Воспроизведите приведённый ниже фрагмент о Готье и балете целиком, без каких-либо изменений.
#### Фрагмент для чтения ####
Тревога, беспокойство (фр.)
[Закрыть]. После его смерти Флобер сказал, что он «умер от отвращения к нынешней жизни»37.
Готье и Гейне дружили и сошлись на том, что искусство должно быть откровенно чувственным, женственным и роскошным. «Красота – это отсутствие обыденности, – писал Готье к Гейне в начале 1830-х годов. – Я мечтаю об изысканной, аристократичной, искрящейся литературе». Балет стал страстью всей его жизни, и Сильфида – Тальони казалась ему олицетворением поэтического чувства и его собственного фантастического миропонимания. А это, говорил он, – история художника в поисках недосягаемого идеала. Он ставил Тальони в один ряд с «величайшими поэтами нашего времени» – высочайшая оценка, так как, в понимании Готье, поэты – не просто сочинители, а путеводные звезды духовности и эмоциональности. «Жизель» (1841), на создание которой Готье вдохновили Гюго, Гейне и воспоминания о «Сильфиде», стала его данью романтизму38.
#### Исходные данные ####
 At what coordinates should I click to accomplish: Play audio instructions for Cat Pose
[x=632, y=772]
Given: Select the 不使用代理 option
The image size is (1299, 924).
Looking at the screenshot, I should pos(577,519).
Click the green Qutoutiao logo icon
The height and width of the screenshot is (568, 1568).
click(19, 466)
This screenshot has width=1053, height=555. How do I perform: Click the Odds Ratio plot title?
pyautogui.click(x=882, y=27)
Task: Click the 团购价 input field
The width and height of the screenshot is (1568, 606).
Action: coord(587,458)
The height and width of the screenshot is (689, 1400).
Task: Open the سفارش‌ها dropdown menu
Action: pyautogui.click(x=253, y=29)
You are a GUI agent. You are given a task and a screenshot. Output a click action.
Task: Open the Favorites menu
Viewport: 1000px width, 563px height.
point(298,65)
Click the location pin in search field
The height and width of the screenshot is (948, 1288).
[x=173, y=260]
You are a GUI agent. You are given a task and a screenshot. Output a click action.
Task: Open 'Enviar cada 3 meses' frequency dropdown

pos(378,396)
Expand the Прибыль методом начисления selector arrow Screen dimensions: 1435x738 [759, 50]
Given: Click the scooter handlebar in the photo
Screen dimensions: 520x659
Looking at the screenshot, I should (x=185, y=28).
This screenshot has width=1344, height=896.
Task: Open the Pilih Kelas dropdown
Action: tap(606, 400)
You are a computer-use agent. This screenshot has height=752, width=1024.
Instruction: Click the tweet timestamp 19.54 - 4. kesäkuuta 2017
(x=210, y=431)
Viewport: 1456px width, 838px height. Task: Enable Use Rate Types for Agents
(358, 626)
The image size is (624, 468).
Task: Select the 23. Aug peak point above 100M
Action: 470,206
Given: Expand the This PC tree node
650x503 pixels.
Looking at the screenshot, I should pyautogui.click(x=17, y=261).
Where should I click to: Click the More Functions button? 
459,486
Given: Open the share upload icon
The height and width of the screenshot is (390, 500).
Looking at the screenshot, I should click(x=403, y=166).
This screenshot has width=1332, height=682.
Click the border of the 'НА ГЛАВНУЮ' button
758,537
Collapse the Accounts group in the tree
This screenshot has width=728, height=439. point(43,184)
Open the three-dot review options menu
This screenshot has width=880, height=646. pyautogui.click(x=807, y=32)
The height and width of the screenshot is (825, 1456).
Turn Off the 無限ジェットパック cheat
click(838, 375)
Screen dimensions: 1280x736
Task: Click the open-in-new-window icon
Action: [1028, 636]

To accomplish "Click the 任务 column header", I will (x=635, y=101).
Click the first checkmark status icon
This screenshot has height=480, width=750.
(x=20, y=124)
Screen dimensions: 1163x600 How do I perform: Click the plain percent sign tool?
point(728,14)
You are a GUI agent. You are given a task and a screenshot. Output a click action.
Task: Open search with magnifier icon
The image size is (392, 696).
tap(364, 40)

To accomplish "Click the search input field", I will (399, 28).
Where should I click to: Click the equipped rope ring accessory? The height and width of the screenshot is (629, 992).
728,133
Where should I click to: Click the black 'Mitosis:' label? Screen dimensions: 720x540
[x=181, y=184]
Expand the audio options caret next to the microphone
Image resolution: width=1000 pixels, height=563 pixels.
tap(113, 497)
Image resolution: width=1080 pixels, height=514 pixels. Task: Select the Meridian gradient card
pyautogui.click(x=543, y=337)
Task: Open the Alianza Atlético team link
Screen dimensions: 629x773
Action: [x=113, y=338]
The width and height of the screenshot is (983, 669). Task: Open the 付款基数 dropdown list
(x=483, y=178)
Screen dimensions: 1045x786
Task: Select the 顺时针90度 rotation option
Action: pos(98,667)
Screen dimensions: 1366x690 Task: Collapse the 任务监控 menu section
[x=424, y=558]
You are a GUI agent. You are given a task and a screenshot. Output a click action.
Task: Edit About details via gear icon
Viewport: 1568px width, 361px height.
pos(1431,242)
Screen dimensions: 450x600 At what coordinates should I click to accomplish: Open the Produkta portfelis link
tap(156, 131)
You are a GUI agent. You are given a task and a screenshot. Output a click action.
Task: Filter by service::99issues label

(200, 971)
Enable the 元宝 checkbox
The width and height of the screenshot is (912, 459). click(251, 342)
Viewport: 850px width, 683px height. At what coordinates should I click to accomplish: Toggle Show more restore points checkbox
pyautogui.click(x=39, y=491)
####
→ Письменный ответ:
Тревога, беспокойство (фр.)
[Закрыть]. После его смерти Флобер сказал, что он «умер от отвращения к нынешней жизни»37.
Готье и Гейне дружили и сошлись на том, что искусство должно быть откровенно чувственным, женственным и роскошным. «Красота – это отсутствие обыденности, – писал Готье к Гейне в начале 1830-х годов. – Я мечтаю об изысканной, аристократичной, искрящейся литературе». Балет стал страстью всей его жизни, и Сильфида – Тальони казалась ему олицетворением поэтического чувства и его собственного фантастического миропонимания. А это, говорил он, – история художника в поисках недосягаемого идеала. Он ставил Тальони в один ряд с «величайшими поэтами нашего времени» – высочайшая оценка, так как, в понимании Готье, поэты – не просто сочинители, а путеводные звезды духовности и эмоциональности. «Жизель» (1841), на создание которой Готье вдохновили Гюго, Гейне и воспоминания о «Сильфиде», стала его данью романтизму38.